私が財津一郎さんと出会ったのは、某ホテルのバーだった。あの時も暑い夏の日で、財津さんはカンパリソーダを飲んでいて「おひとり・・・」と声をかけてきた。「どうですか、一杯」。「遠慮なく頂きます」。私はマルガリータを静かに飲みはじめた。「僕は熊本なんですよ」と財津さん。私が大分出身ということもあって、いつしか意気投合していった。

財津一郎といえば「てなもんや三度笠」で藤田まこと、白木みのると共に主役を演じていたので、現在の活躍と合わせて印象深いと思う。2010年の映画「ふたたび swing me again」では、往年のジャズメンの姿を素晴らしい熱演で表現した。

「私は母親と2人でたんぼを作ったんですよ。中学時代の話だけどね・・・。父親は戦争から帰ってこなかった。挙げ句の果てに農地解放で、我が家の田畑は小作の人たちに分割譲渡することになった。6反だけ残ったそれを母親と2人で作ったんだけど、水を張ったたんぼは朝行ってみると水が全くない。また水を張ると、やはり抜かれてしまう。田植えを終えて、水が抜かれるということを繰り返していた。だから米がわずかしか穫れなかった。ある時、たんぼの草取りをしていた母親が、突然しゃがみこんで泣き始めた。嗚咽する母親を見て、本当に悲しかったし、本当にくやしいと思ったね」。

私はその話を聞きながら、故郷の田園風景に思いを馳せた。
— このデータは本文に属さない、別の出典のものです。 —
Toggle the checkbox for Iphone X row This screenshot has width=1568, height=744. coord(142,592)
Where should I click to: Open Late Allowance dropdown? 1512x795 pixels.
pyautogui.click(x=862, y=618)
青々とした稲田にしゃがみこんで嗚咽する財津さんの母上の姿がリアルに迫ってきた。そして私は言葉に詰まった儘、押し黙っていた。財津母子は「・・・もう、こんな所にはいたくない」と、村を離れていったという。

それから、財津さんの今日までの道程があるわけだが、功なり名遂げて故郷に帰った折、村人たちは村の入り口まで出迎え、当時の非道を詫びたという。

財津さんはゴルフの名手である。50歳から始めたとのことだが、その腕前はグロス80前後の素晴らしいものである。「僕はね、ゴルフとの出会いが遅すぎたことを、心から後悔している。なぜ、もっと早くやらなかったのかってね。だから今、一生懸命遅すぎた時間を取り返している。それだけ夢中になってやってるんですよ」と微笑む。

夏休み、久々に財津ご夫妻とその仲間で山梨県河口湖近くにあるフォレスト鳴沢G&Cで一泊2プレイを楽しんだ。海抜1140メートルのホールもあって、日中でも気温30度を超えない快適そのもののプレイだった。しかし、西洋芝のコースだけあって、フェアウェイではうまく当たればターフが飛び、ラフに入れば芝にからまれ、グリーンの間近で2打3打叩いてすっかりお手上げ状態になってしまった。しかし79歳の財津さんは2日間とも85前後でまとめていたのには驚いた。

財津さんは77歳の時、太平洋クラブ御殿場ウェストでエイジシュートを達成し、そのお祝いコンペが太平洋クラブ御殿場コースで行われ、出席した。その際の財津さんのスコアが37/38と聞いてビックリ、そのパワーは現在も維持されているのである。

夏富士を眺望しながら帰途についた。